Со дня нашей победы прошёл месяц, а тела всё ещё продолжали находить. Их было так много, что большую их часть оставили лежать как есть. У нас было недостаточно людей, чтобы собирать такое количество тел, не говоря уже о погребении или сожжении. В конце концов мы пришли к тому, чтобы убрать тех, кто был ближе всего к Уошбруку, навалив их вместе, чтобы сжечь. От дыма остался запах, который потом не выветривался ещё несколько дней, и я уверен, что никто из нас никогда не забудет эту пагубную вонь.

Несмотря на большое число сожжённых нами тел, и тех, что были найдены разбросанными по долине, я был весьма уверен, что немалое их число так и не нашли. Что хуже, хотя у нас отсутствовал сколько-нибудь точный счёт, было похоже, что большое число тел пропало. Я надеялся, что их всех смыло до самых Трясин Фо́рмби, но у меня было на этот счёт нехорошее предчувствие. К тому же, некоторые из моих поздних патрулей докладывали о том, что видели двигавшихся в ночи людей. Из-за этого мы продолжили возвращать всех ночью за стены… может, война и закончилась, но у нас по-прежнему было много причин бояться. Ремонт частокола и приготовление более крупной постоянной стены вокруг Уошбрука возглавляли список моих приоритетных задач.

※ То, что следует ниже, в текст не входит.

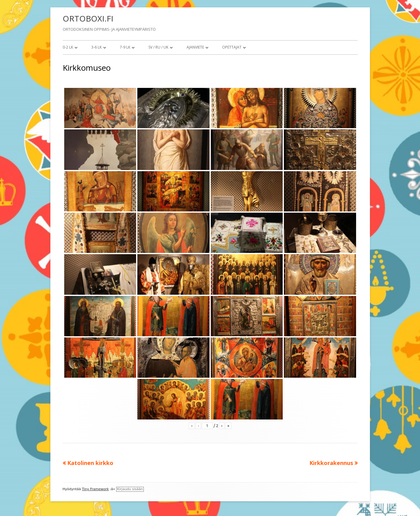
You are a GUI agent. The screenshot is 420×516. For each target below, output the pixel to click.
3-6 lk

Дориана нашли, живым и невредимым, во дворе замка. Волна от взрыва вокруг Замка Камерон бросила его на камень, и он потерял сознание. Он был очень недоволен тем, что пропустил последнюю атаку.

Маркуса нашли среди погибших защитников стены — он был тяжело ранен, но оставался в сознании. Его ногу пробил меч, а из плеча торчала стрела. Позже я исцелил его раны, но с тех пор он жаловался на боль в ноге. Я был уверен, что сработал на славу, поэтому начал подозревать, что он жаловался лишь для того, чтобы меня позлить. Его характер изменился после того, как его богиня нас предала. Он стал темнее, менее склонным к смеху, и на него порой накатывало тихое настроение. Я беспокоился, что он может никогда полностью не восстановиться.

На защите пролома в стене полегло более трёхсот наших людей. Людей из Ланкастера и Уошбрука, и людей, которые лишь недавно стали называть мои земли домом, но их семьи выжили. Со временем мы снова будем расти и процветать.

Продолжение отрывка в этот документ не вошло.